#### [Problem]
The records should be restated exactly from their first line through the line with "POS (250, 2543)" in it.
************
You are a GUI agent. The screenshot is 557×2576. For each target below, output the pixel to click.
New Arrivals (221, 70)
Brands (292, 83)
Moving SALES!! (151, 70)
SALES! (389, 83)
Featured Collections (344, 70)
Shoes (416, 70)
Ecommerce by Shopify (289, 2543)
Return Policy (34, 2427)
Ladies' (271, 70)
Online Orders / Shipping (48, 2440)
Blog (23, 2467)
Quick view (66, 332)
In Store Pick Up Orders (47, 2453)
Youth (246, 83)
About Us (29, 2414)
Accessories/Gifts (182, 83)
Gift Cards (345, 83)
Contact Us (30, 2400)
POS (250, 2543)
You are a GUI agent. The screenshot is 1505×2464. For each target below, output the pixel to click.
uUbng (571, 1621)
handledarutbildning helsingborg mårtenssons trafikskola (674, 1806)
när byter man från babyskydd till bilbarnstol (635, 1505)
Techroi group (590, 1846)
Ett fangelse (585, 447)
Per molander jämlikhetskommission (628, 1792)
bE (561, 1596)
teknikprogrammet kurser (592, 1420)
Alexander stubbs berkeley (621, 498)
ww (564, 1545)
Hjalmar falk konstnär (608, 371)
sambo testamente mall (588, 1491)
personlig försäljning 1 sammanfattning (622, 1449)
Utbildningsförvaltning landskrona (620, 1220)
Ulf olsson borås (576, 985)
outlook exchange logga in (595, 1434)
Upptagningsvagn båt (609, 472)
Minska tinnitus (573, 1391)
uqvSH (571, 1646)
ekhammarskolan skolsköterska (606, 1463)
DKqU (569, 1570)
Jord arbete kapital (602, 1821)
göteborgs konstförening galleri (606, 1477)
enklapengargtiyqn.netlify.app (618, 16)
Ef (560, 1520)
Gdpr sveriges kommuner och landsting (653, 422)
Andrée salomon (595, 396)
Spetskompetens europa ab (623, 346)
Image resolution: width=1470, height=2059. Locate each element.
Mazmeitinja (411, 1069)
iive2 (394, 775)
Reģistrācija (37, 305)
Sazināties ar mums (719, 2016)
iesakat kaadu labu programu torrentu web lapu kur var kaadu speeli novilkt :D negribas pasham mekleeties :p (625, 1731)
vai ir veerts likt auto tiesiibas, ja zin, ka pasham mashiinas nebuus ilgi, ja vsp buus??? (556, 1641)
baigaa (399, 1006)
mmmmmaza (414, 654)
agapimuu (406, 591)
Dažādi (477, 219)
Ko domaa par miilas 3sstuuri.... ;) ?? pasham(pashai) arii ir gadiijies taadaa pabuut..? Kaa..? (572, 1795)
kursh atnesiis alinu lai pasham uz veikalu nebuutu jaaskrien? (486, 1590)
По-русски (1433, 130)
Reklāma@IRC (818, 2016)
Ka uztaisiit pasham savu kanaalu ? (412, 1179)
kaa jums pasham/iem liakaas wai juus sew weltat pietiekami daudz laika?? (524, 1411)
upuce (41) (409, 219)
************
#### [Completed exercise]
You are a GUI agent. The screenshot is 557×2576. For each target below, output the pixel to click.
New Arrivals (221, 70)
Brands (292, 83)
Moving SALES!! (151, 70)
SALES! (389, 83)
Featured Collections (344, 70)
Shoes (416, 70)
Ecommerce by Shopify (289, 2543)
Return Policy (34, 2427)
Ladies' (271, 70)
Online Orders / Shipping (48, 2440)
Blog (23, 2467)
Quick view (66, 332)
In Store Pick Up Orders (47, 2453)
Youth (246, 83)
About Us (29, 2414)
Accessories/Gifts (182, 83)
Gift Cards (345, 83)
Contact Us (30, 2400)
POS (250, 2543)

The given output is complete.